In 2009, on invitation by then President Mahinda Rajapaksa to P.B. Jayasundera to once again take up the post of treasury secretary, he submitted a fundamental rights petition protesting the original decision to the Supreme Court, which was heard by the newly appointed Chief Judge who overturned the previous decision and allowed Jayasundera to be reinstated as secretary of the treasury.

===Flight===
On the day before the 2015 presidential election, at which Mahinda Rajapaksa was defeated, Jayasundera left the country to Singapore. He was replaced the day after the election by Dr. R H S Samaratunga as secretary of the treasury.
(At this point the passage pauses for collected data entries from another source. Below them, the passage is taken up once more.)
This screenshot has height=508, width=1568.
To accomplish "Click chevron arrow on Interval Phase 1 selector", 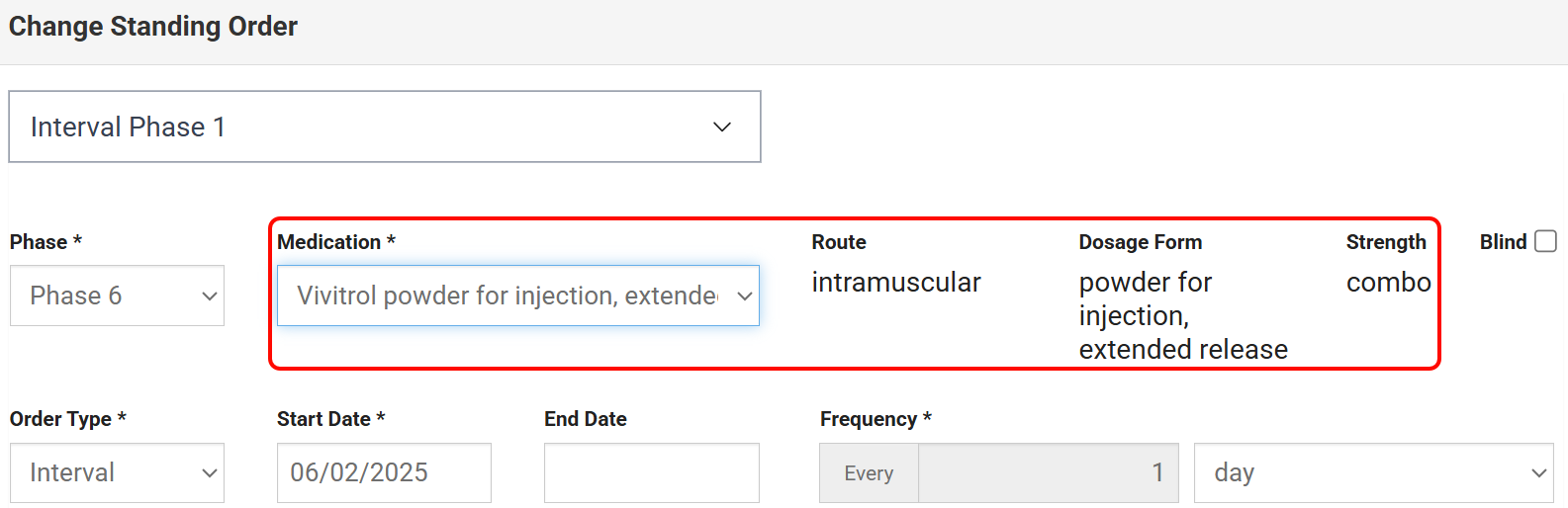I will [722, 127].
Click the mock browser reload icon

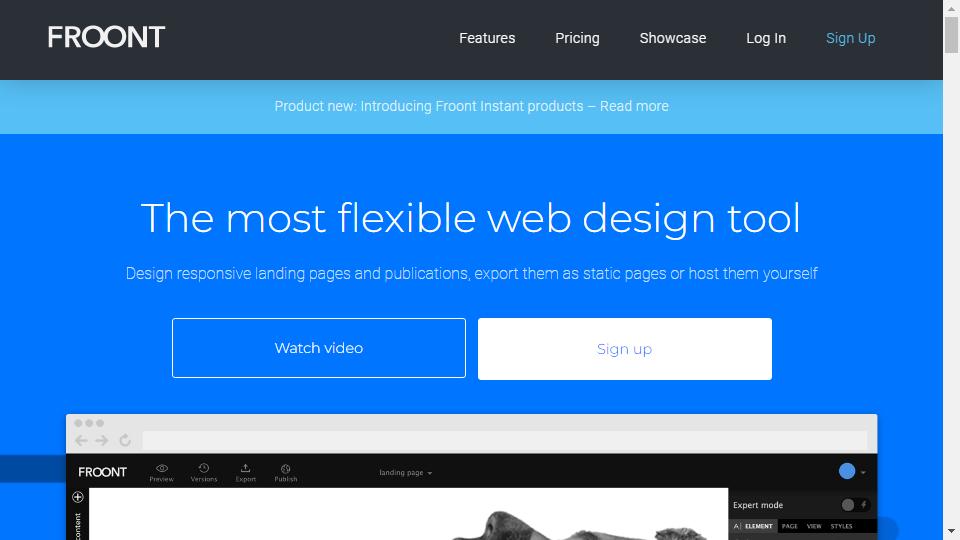click(125, 440)
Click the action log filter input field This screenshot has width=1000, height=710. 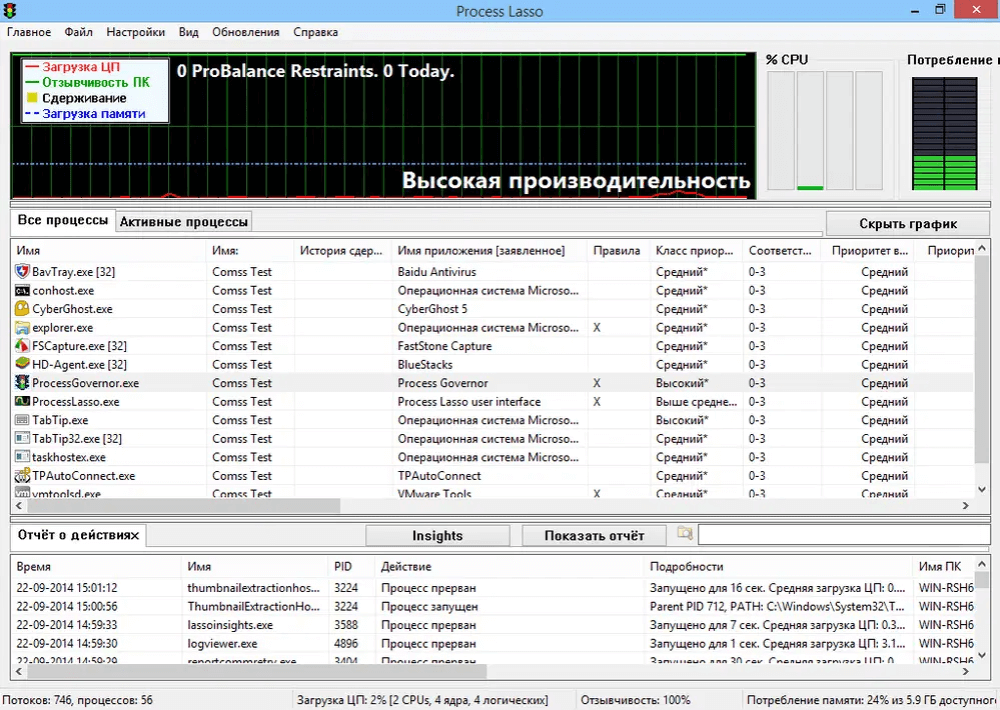[x=842, y=535]
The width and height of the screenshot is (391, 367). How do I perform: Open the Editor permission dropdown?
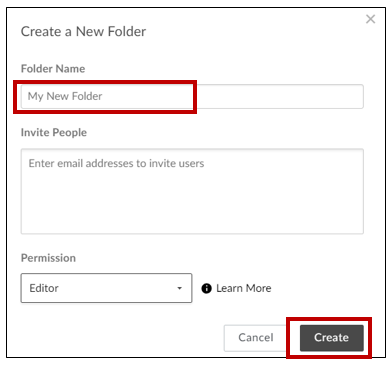pyautogui.click(x=106, y=288)
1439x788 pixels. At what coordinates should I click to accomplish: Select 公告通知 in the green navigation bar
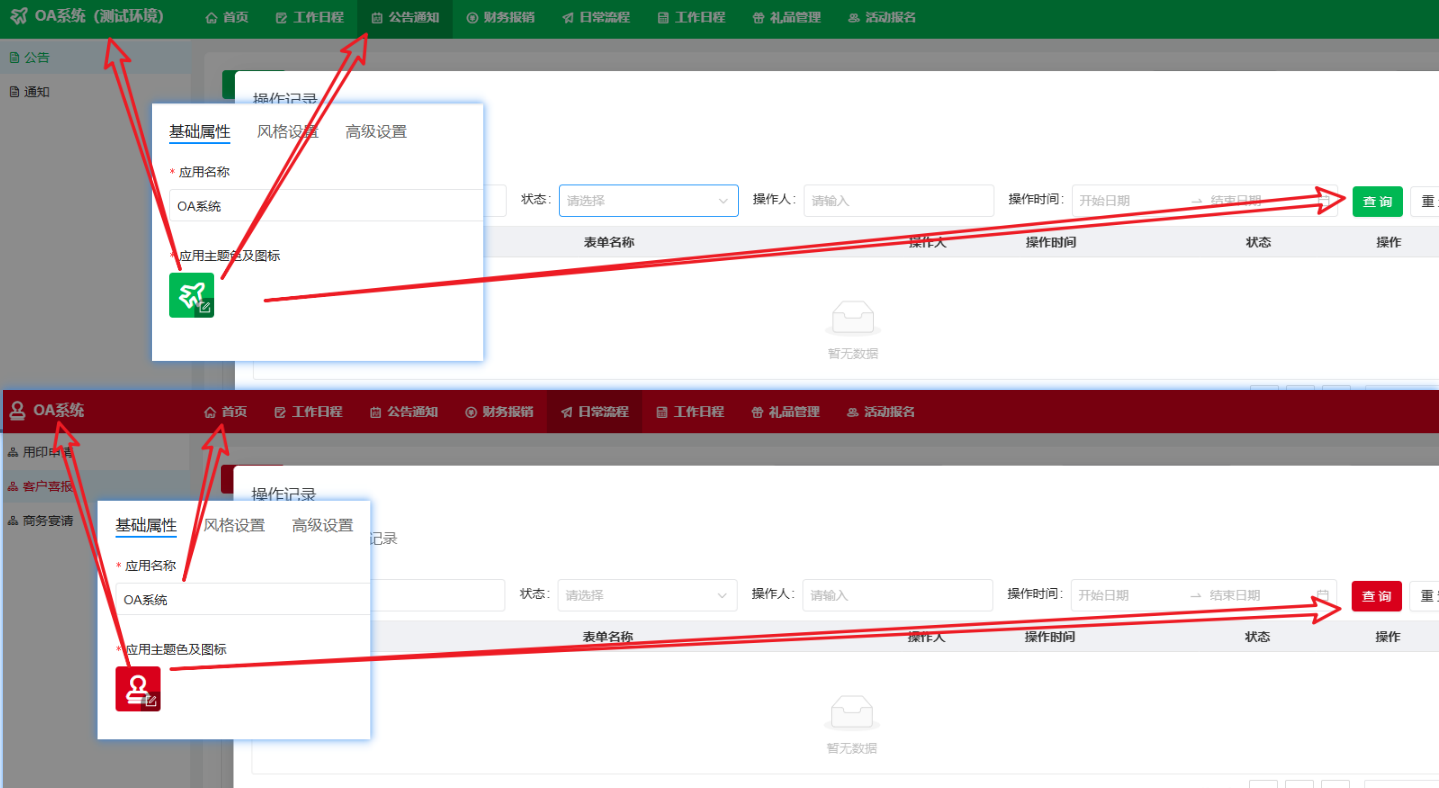(x=405, y=18)
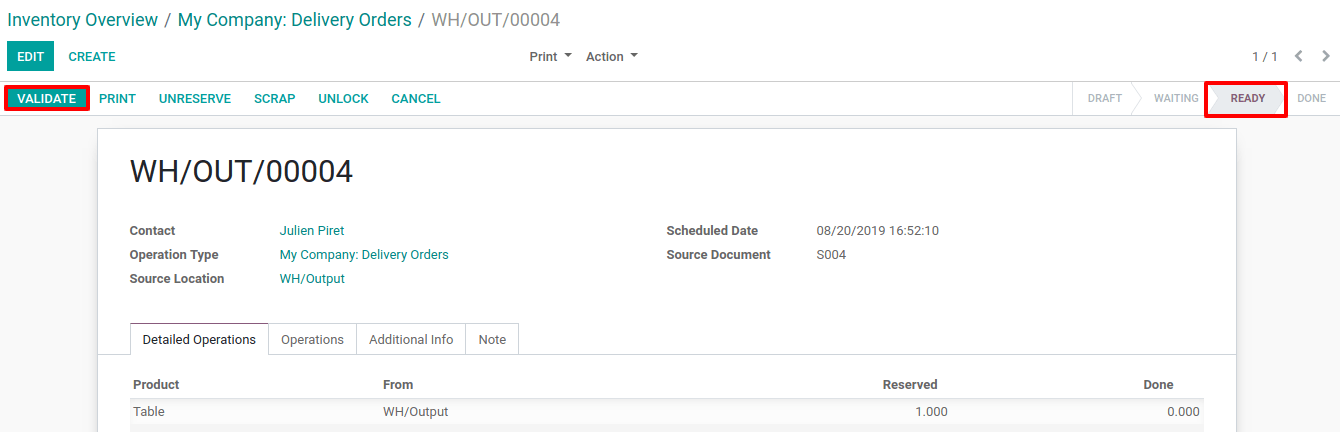Click the Unlock button

point(343,99)
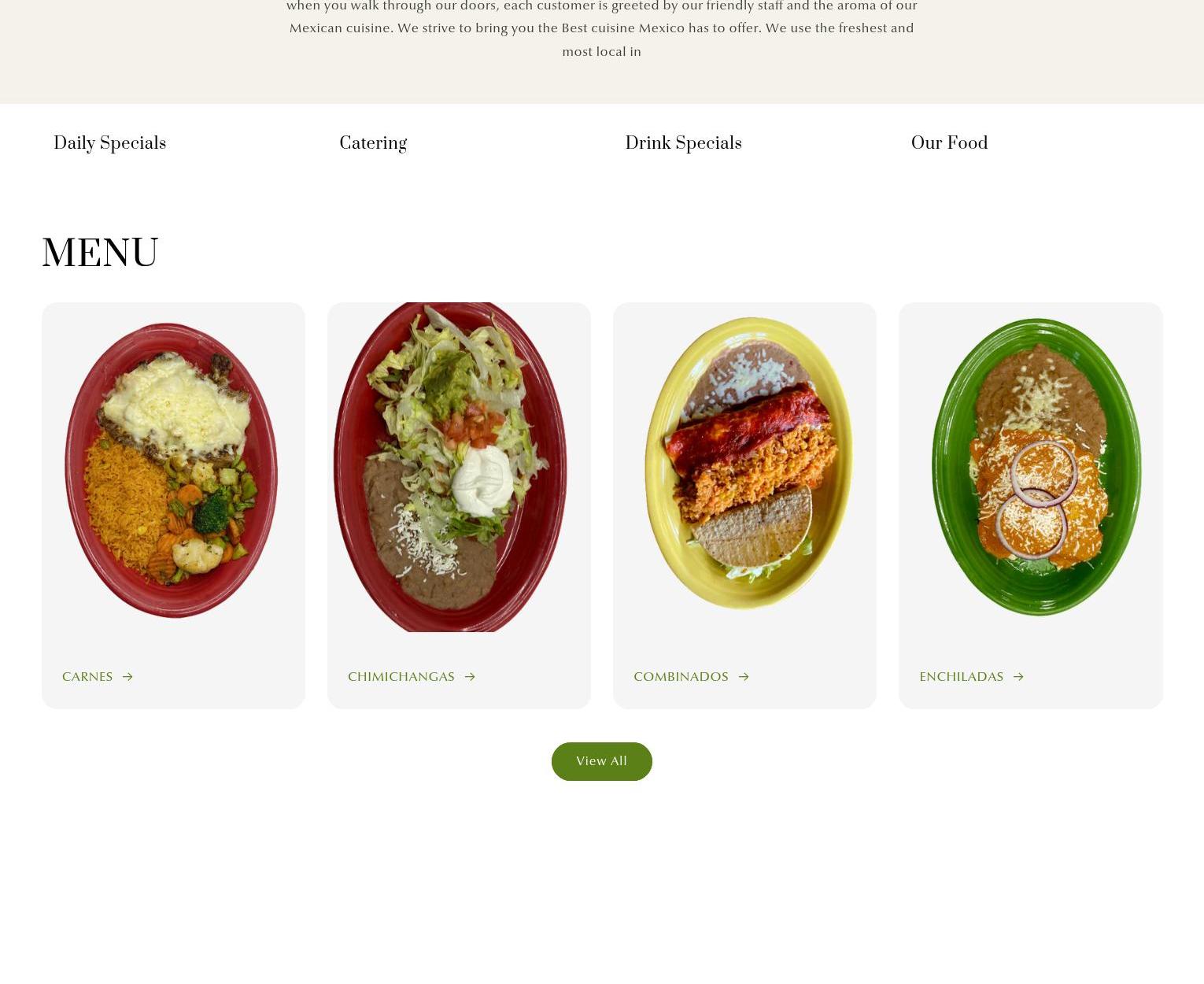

===Secretary to the President===
Following the election of Mahinda Rajapaksa's brother President Gotabaya Rajapaksa, Jayasundera was appointed Secretary to the President on 19 November 2019. He gave his resignation in December 2021, and was asked to leave on 15 January 2022 by President Gotabaya Rajapaksa following a long dispute between Jayasundera and the Cabinet of Ministers, who disliked his level of power and influence, with the ministers blaming Jayasundera over the 2019–present Sri Lankan economic crisis. He along with former Treasury Secretary Attigala and former CBSL Governor Ajith Nivard Cabraal were later accused by Finance Minister Ali Sabry of preventing the Sri Lankan Government from approaching the IMF for a bailout in favor of a home grown solution which ultimately forced Sri Lanka into a preemptive sovereign default.

===Conviction of economic mismanagement===
Jayasundera along with the Rajapakasha brothers and others were found guilty of economic mismanagement between 2019 and 2022 by the Supreme Court of Sri Lanka which stated on 14 November 2023 that the respondents have breached the fundamental rights to equal protection of the law in terms of Article 12(1) of the Constitution in a fundamental rights petition filed by filed by Transparency International Sri Lanka (TISL) and other four activists.